L’emploi des jeunes est la plaie de l’économie algérienne. Le tourisme y pourvoit à la marge. Pour éviter le désœuvrement total. Walid, 23 ans, en vit partiellement à Béni Abbes, oasis d’environ 15 000 habitants à 250 kilomètres au sud ouest de Béchar. Portrait d’un précaire ordinaire qui ne renonce pas.
Walid est gardien et hôte au gîte que tient l’association Ouarourout. Il a 23 ans et habite dans la commune de Béni Abbes. Grande taille, il est aussi reconnaissable à sa casquette américaine toujours vissée sur sa tête et à l’écouteur téléphonique qui dépasse du col de sa veste qu’il ne décolle que rarement de son oreille.
Passionné par la célébration de la fête du Mouloud (el mawlid ennaboui) devenue une spécialité de la région de la Saoura, Walid se prépare des mois à l’avance : « J’ai déjà mes cartouches (à blanc) de fusil, un ami m’en a ramené une partie à un très bon prix, j’en ai plus de 500, les jeunes de la région ne peuvent pas tous se payer des cartouches d’origine, ça coûte cher, 20 dinars, 30 dinars, ça dépend, donc ils en fabriquent avec des bouts de canettes de Coca».
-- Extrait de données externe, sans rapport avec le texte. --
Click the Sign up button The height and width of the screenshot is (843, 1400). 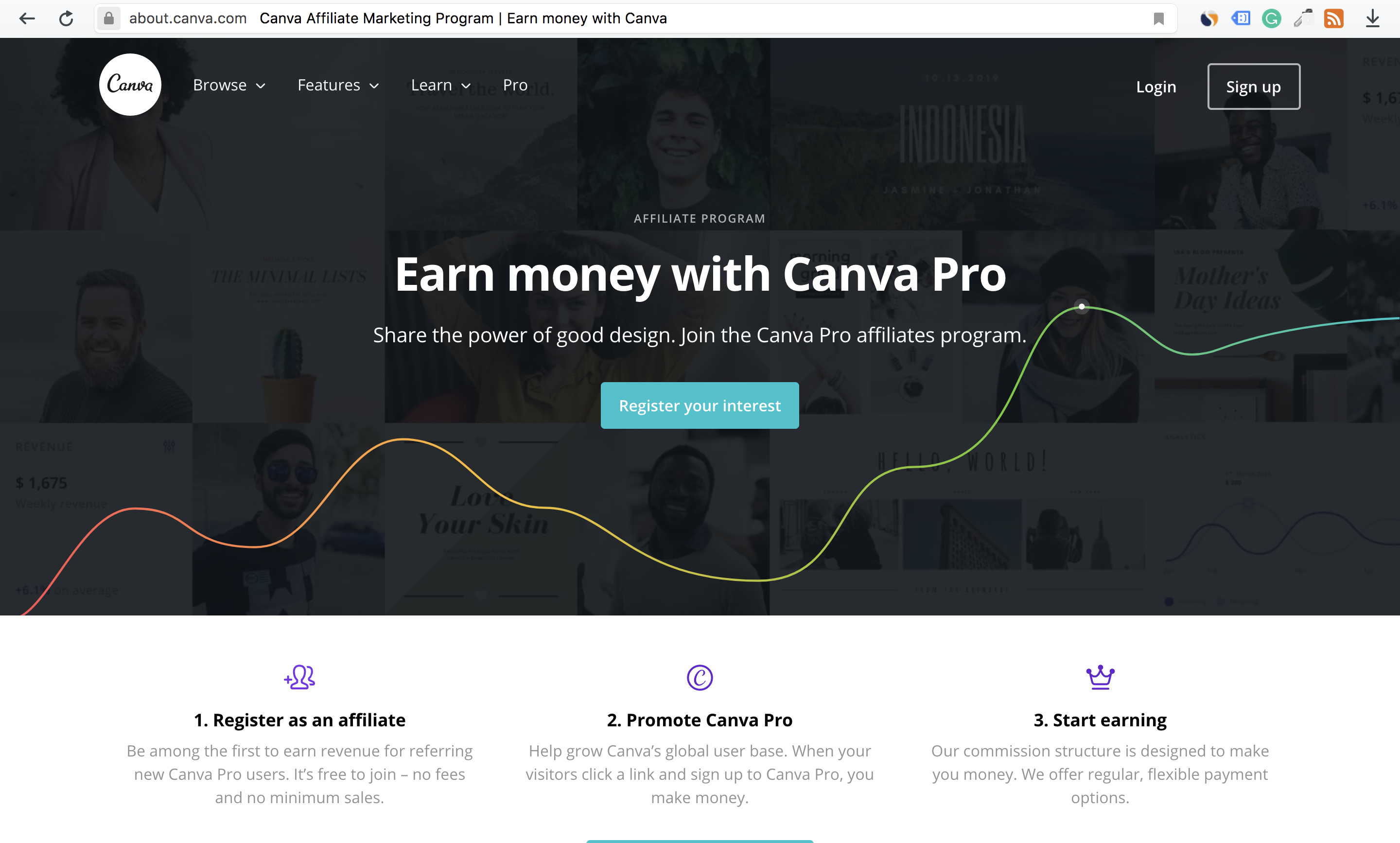1254,85
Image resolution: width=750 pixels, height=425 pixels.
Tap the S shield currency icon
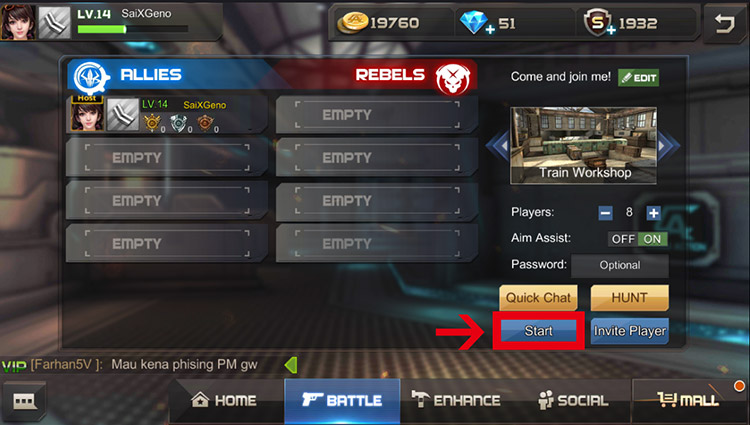click(599, 23)
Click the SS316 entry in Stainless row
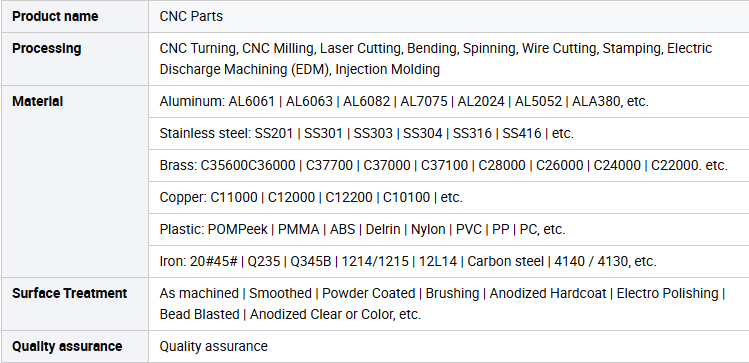 472,133
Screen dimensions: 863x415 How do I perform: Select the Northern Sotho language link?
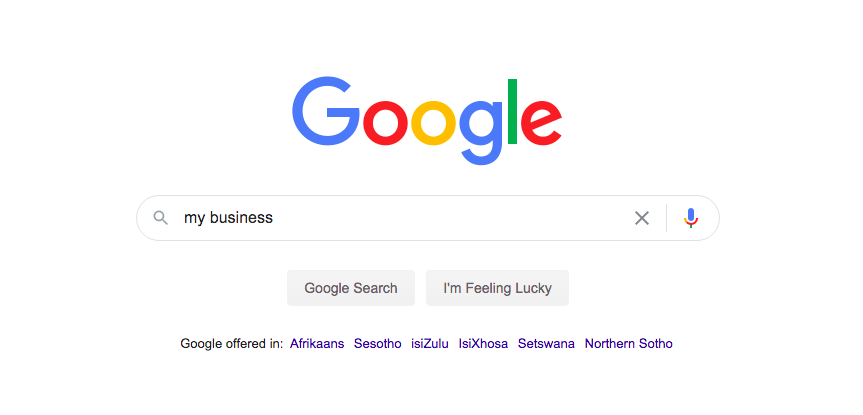(x=628, y=344)
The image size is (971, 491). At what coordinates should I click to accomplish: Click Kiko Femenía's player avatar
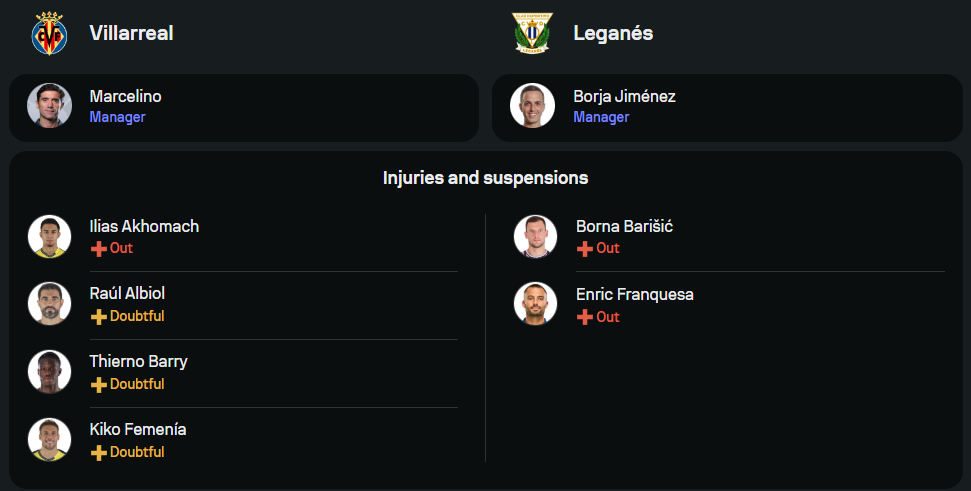click(x=49, y=440)
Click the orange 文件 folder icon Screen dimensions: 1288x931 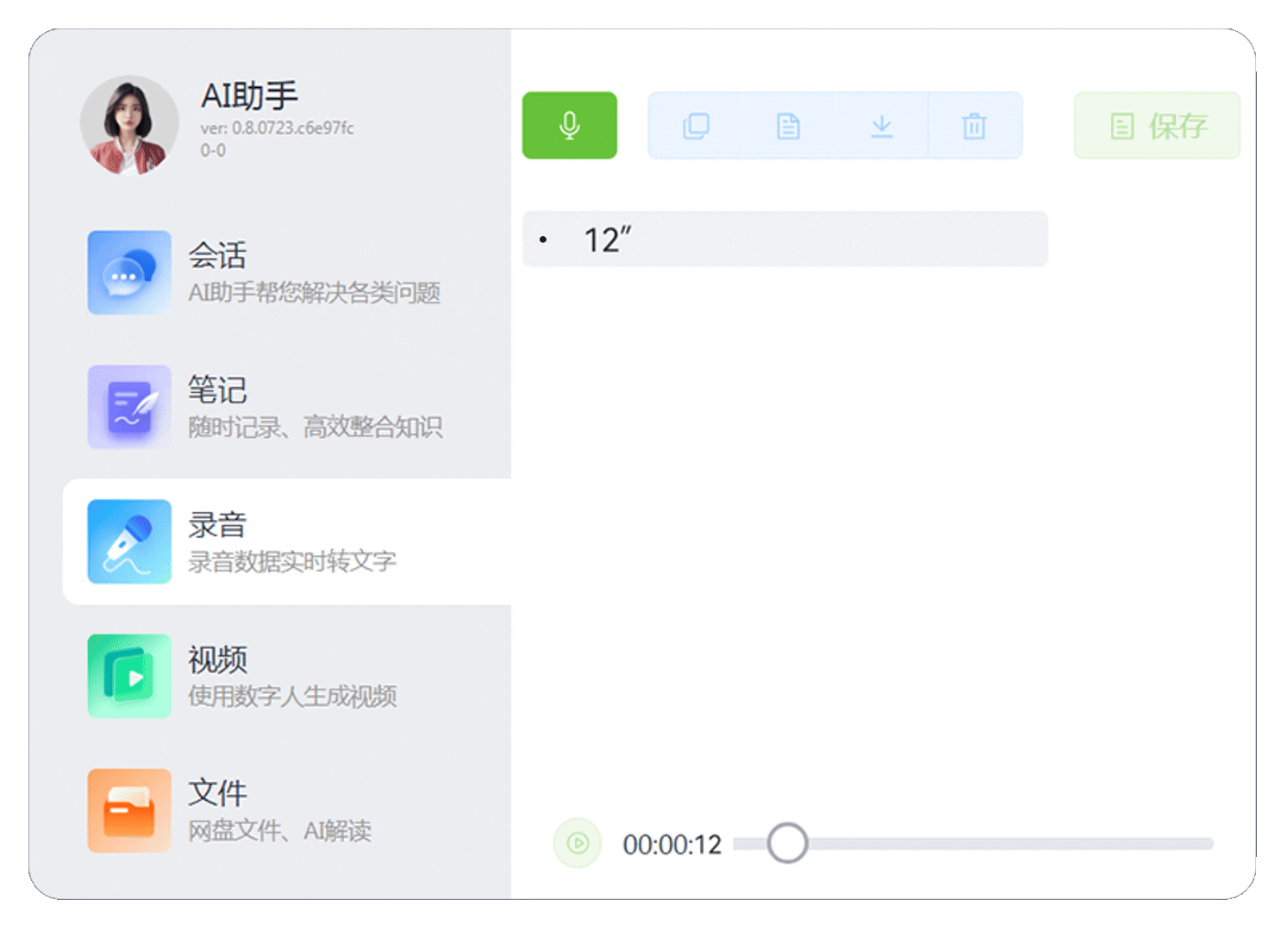129,810
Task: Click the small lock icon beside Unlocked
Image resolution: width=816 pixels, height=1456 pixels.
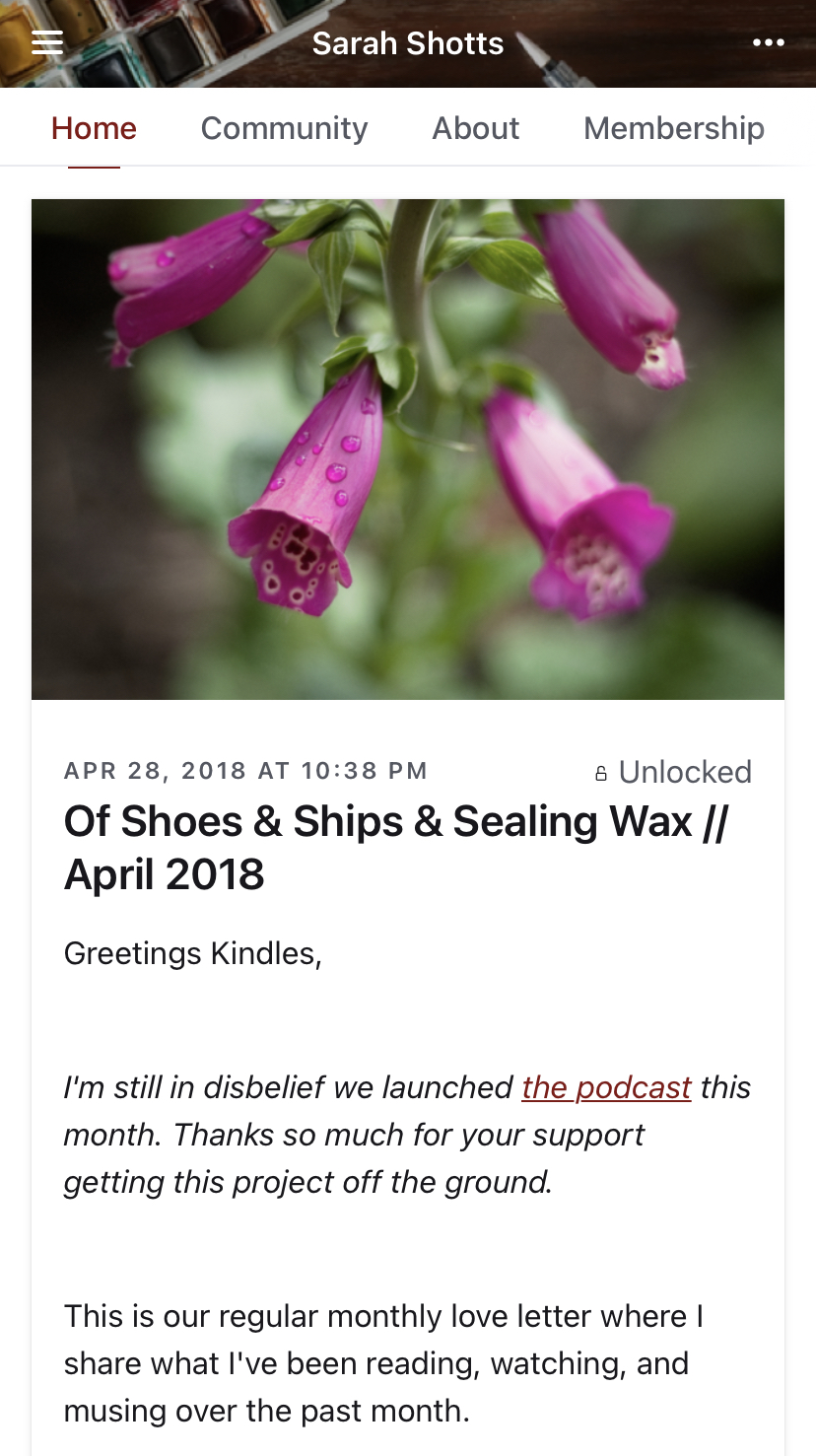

Dans cette petite ville du sud, le travail se fait rare si on ne veut pas être tâcheron dans le bâtiment. Peu de secteurs d’activités. Les jeunes en recherche d’emploi n’ont donc pas beaucoup de ressources, à moins de se faire embaucher dans les petits chantiers de la ville qui s’étend. « On trouve souvent des boulots comme manœuvre », nous dit Walid, « il m’arrive de le faire, mais en ce moment je construis chez nous. Je me contente donc de travailler ici dans le gîte de Ouarourout »
Ce gîte, tenu par la très active association Ouarourout – nom d’une petite oasis de la région –, a été totalement rénové et mis à la disposition des visiteurs. Pour des prix quasi symboliques le visiteur peut profiter d’un cadre agréable et passer la nuit dans des chambres-grottes creusées dans la roche mais avec la connexion Wifi. Il peut, surtout, apprécier l’accueil des gérants et plus particulièrement celui de Walid, l’homme qui s’occupe de tout y compris la préparation du petit-déjeuner : « On a toujours des visiteurs ici, mais l’essentiel des visites se fait pendant le jour de l’An et le Mouloud », explique Walid. Le travail est loin de couvrir l’année. «Quand nous avons des invités, je suis au gîte. J’y passe la nuit aussi. Je touche 500 DA par jour passé au gîte. J’arrive, quand il y a du travail, à gagner jusqu’à 10 000 dinars, sinon je travaille dans la construction, ce n’est pas beaucoup mais j’arrive à aider ma mère et participer à la construction de la maison ».
400 dinars pour une virée à Béchar
Le gîte de l’association Ouarourout fait travailler d’autres jeunes comme Boudjemâa, le guide qui propose aux invités des sorties et excursions et d’autres qui prêtent main forte aux occasions de grande influence. Orphelin de père, Walid vit avec sa mère et ses sœurs, son grand frère marié a dû partir chercher du travail très loin de Béni Abbes. Pour Walid, le mariage n’est pas encore à l’ordre du jour, « ici pour se marier, il faut dépenser au moins l’équivalent d’un sac de semoule, donner 10 000 DA et trois ou quatre moutons. Et, bien entendu, tout le monde est invité !»
Pour le moment Walid passe beaucoup de temps au téléphone, il est d’ailleurs à la recherche d’une puce « millénium », car le téléphone « va finir par l’empêcher de fêter convenablement le mouloud », quant aux sorties, elles se résument principalement à la ville de Béchar : «On y va pour acheter des habits et des CD, on y trouve tout, les instruments de musique aussi, mais on n’y va pas si souvent, un aller-retour par bus nous coûte déjà 400 dinars, plus le déjeuner… ». Du nord, Walid ne connaît que Mostaganem et Oran. Visites uniques. Il projette d’aller jusqu’à Alger cette année : «Un ami d’Alger que j’ai connu ici m’a invité à l’accompagner. Ce sera après le mouloud ».